I made a beautiful cake last weekend – the first complicated, from-scratch recipe for a cake since my angel food cake almost a year ago. Mom’s birthday is once again approaching and lemon cake is on the wish list. Without any history to pull from, I went a-googling! I came up with a recipe at Taste of Home and went to work. The cake turned out beautifully (after much coaxing from the tube pan and the resulting dent), but the icing was such a disaster that I refused to display the iced result.

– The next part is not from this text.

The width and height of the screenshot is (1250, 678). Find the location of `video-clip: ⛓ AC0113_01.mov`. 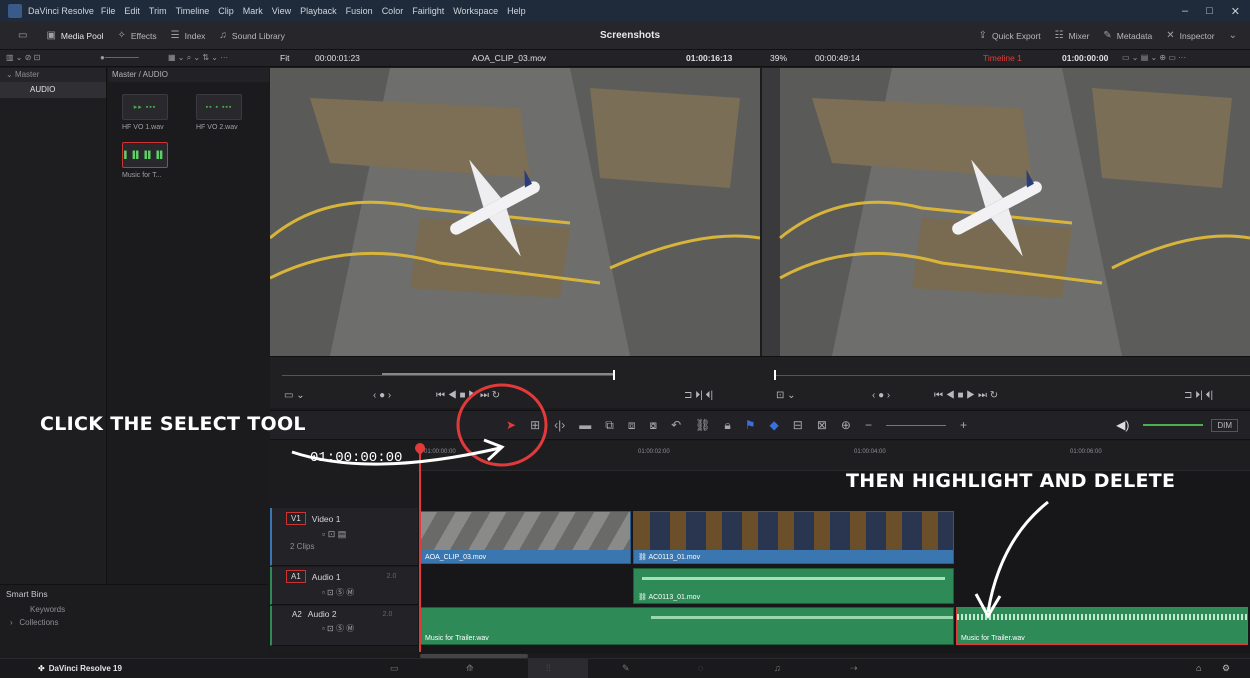

video-clip: ⛓ AC0113_01.mov is located at coordinates (794, 538).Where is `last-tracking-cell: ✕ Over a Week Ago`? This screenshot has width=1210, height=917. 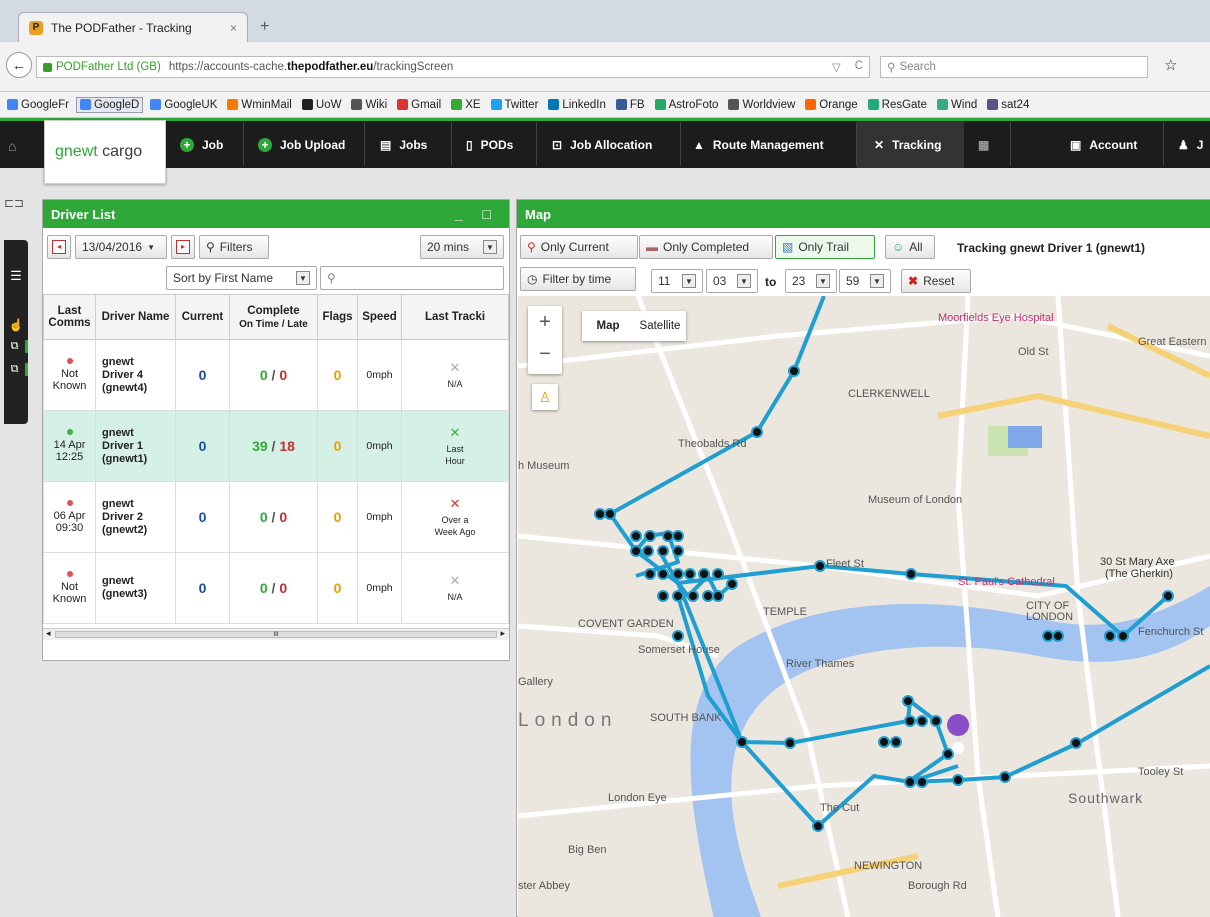 last-tracking-cell: ✕ Over a Week Ago is located at coordinates (455, 517).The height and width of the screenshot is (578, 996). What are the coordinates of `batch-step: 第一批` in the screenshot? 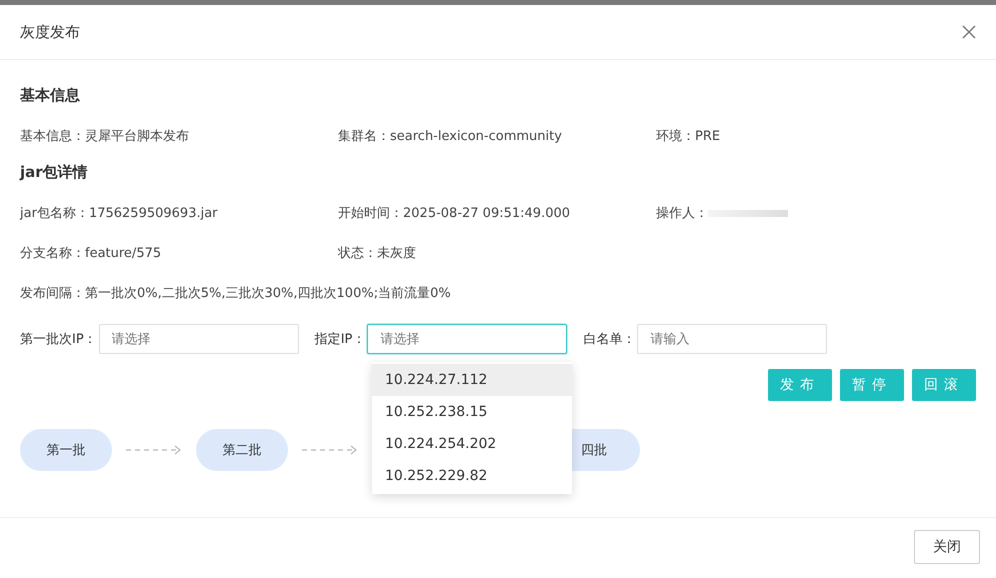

So now, it’s on to find a better icing recipe. Can’t have a scratch made cake without scratch made icing. That would be a crime! But for now, my version of Lemon Chiffon Cake..
Lemon Chiffon Cake
7 eggs, separated
1 1/2 C all purpose flour
1/2 C whole wheat pastry flour
1 1/2 C sugar
3 tsps baking powder
1 tsp salt
3/4 C water
1/2 C canola oil
grated zest of 1 lemon
2 tsps vanilla
1/2 tsp cream of tartar
Preheat oven to 350 degrees. Separate eggs and allow egg whites to stand in a large bowl for 30 minutes. In another large bowl, combine flours, sugar, baking powder and salt.
Whisk together egg yolks, water, oil, grated lemon zest and vanilla. Add to dry ingredients and mix until well blended.
Add cream of tartar to eggs and bit until soft peaks form.
Fold egg white mixture into batter. Pour batter into an ungreased 10-inch tube pan and run a knife through the batter.
Bake on lowest oven rack until golden brown, about an hour. Remove from oven when golden brown and immediately invert to cool completely.
Run a knife around the edges of the pan before removing from pan (good luck with this..)
Once it’s out, trust me.. it tastes great. I just can’t live with an ugly cake. Attempt #2 will be happening soon!